昔の話をしよう。

京都から都落ちのような心境で、実家にもどってから約半年間、僕は引きこもり状態にいた。その時の話をしようと思う。
大学進学にあたって、僕がわざわざ京都の大学にこだわったのは「自由な校風が自分にあっていると感じたから」「家から出たい」「親への反抗」という三つの理由があった。がちがちの考えに縛られている、自由な発想のない学友。そういう風に学友を捉えていた僕こそががちがちな心の持ち主だった。
それなりにペーパーテストのレベルは高い大学だった。高校三年生の時、模試の判定ではE、よくてD判定しか出てなかった。要するに「なにバカな夢を見てるんだ?キミは」という状態だった。だけど僕と担任の先生の二人だけは必ず行けると信じていた。なぜそこまでこだわったかというと、「それなりの大学なのだから、誰もケチをつけられないだろう。これで家をでる、正当な理由を作れる」という意図もあった。
浪人時代は今と同じような勉強スタイルをとっていた。朝の9時から夜の9時。毎日朝起きては、鏡で自分の目を見つめ、「お前は絶対夢を叶えられる」と言い聞かせていた。

> [提供資料]:

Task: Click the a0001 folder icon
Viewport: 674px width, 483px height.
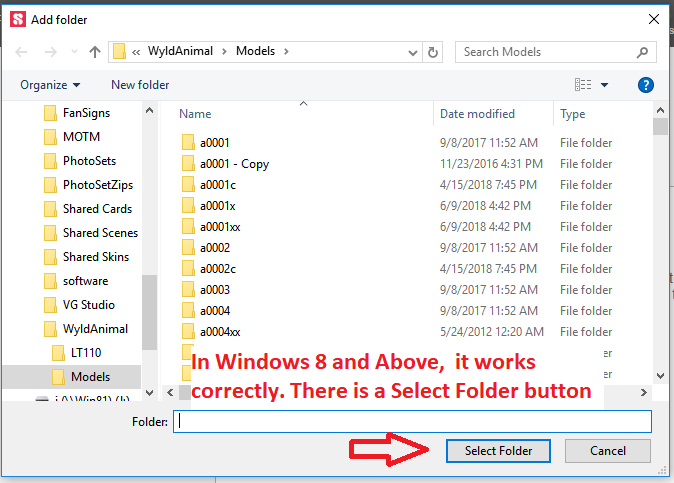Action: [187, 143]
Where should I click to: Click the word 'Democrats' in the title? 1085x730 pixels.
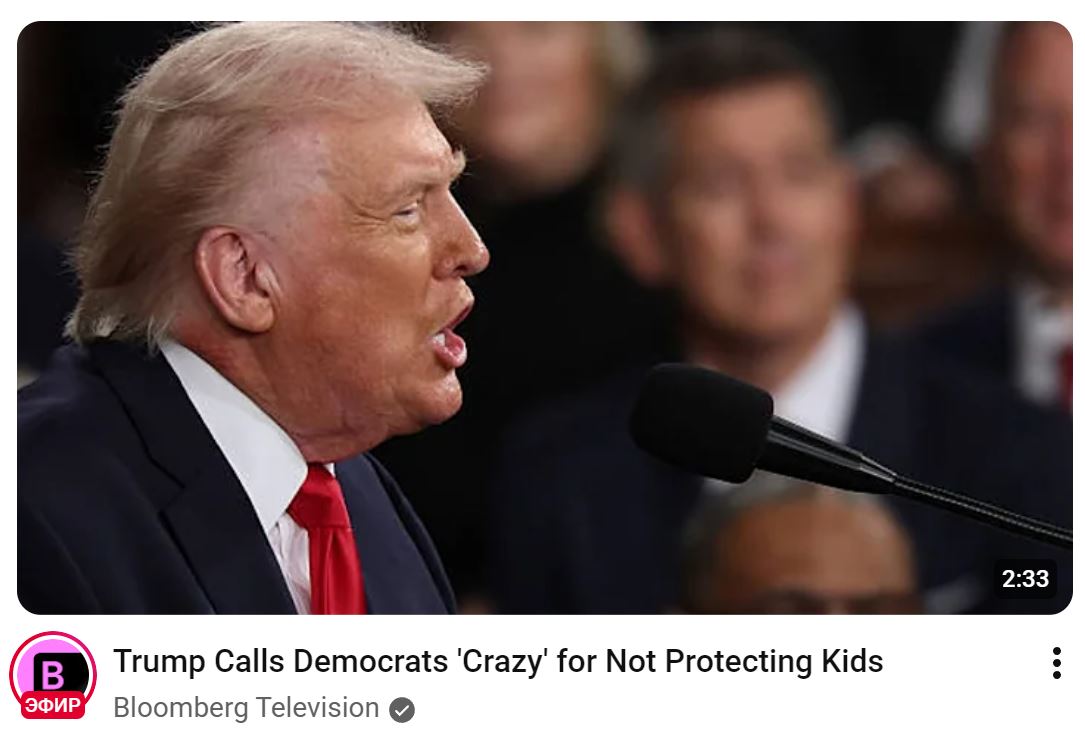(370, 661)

...

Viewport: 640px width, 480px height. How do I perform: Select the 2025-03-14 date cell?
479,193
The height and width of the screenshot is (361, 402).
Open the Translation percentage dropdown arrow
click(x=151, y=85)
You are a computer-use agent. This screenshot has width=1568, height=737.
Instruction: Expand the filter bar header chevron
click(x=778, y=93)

> [課題内容]:
次の(a)〜(c)が本文の内容と合っているかを、それぞれ「はい」か「いいえ」で答えよ。各答えには決め手となる本文の語句を、そのまま引用して添えること。
(a) 高校三年生の時、模試ではA判定が出ていた。
(b) 浪人時代は朝の9時から夜の9時まで勉強していた。
(c) 実家にもどってから約一年間、引きこもり状態にいた。

> [解答]:
(a) いいえ。「模試の判定ではE、よくてD判定しか出てなかった」
(b) はい。「朝の9時から夜の9時」
(c) いいえ。「約半年間、僕は引きこもり状態にいた」